>> BEGIN

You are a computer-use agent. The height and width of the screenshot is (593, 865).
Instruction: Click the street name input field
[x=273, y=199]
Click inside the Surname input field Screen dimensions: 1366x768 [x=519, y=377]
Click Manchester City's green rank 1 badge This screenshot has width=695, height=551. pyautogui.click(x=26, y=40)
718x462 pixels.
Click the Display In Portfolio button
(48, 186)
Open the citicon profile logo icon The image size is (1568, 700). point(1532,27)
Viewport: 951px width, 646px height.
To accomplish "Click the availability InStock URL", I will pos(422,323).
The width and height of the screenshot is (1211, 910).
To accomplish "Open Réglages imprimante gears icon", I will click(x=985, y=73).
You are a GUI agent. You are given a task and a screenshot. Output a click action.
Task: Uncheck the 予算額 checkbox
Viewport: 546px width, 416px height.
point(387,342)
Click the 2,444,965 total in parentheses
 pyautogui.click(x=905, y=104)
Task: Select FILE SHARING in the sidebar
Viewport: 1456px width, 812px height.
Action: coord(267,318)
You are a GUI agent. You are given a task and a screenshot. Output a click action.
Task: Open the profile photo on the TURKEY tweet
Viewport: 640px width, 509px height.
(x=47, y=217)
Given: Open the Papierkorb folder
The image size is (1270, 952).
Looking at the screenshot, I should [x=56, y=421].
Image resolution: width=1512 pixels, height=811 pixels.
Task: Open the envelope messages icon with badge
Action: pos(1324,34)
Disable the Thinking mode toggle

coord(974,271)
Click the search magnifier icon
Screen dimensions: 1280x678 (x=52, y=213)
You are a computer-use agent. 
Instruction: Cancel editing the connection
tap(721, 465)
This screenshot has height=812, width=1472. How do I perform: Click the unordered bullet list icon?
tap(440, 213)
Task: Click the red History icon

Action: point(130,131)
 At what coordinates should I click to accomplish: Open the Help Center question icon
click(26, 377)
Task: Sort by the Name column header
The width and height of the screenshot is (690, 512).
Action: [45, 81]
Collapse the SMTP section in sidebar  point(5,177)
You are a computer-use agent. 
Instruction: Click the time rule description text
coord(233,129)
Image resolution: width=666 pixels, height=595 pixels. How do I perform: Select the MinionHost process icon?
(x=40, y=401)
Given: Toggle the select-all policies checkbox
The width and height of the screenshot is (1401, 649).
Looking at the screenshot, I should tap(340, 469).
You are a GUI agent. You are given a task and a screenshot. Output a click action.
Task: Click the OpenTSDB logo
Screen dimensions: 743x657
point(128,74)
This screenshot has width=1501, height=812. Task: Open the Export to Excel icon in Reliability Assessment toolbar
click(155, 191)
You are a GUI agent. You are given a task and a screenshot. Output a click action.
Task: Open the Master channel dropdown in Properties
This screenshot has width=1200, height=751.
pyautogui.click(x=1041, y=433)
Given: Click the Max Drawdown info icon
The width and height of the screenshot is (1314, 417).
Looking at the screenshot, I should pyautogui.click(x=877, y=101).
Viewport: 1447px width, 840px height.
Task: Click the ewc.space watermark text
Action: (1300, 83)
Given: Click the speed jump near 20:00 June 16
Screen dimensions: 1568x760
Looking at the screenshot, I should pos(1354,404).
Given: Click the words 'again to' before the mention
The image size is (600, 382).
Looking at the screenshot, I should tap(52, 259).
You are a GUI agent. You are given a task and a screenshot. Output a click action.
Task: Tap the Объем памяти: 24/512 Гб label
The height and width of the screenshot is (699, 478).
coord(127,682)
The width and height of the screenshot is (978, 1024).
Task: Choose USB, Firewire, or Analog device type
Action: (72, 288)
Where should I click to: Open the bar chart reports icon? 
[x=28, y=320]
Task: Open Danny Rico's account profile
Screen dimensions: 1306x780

>> END

## [What to work on]
Extract every line of the records above that contains the string "size".

## [Exercise answer]
Open the citicon profile logo icon The image size is (1568, 700). point(1532,27)
The image size is (1270, 952).
The image size is (600, 382).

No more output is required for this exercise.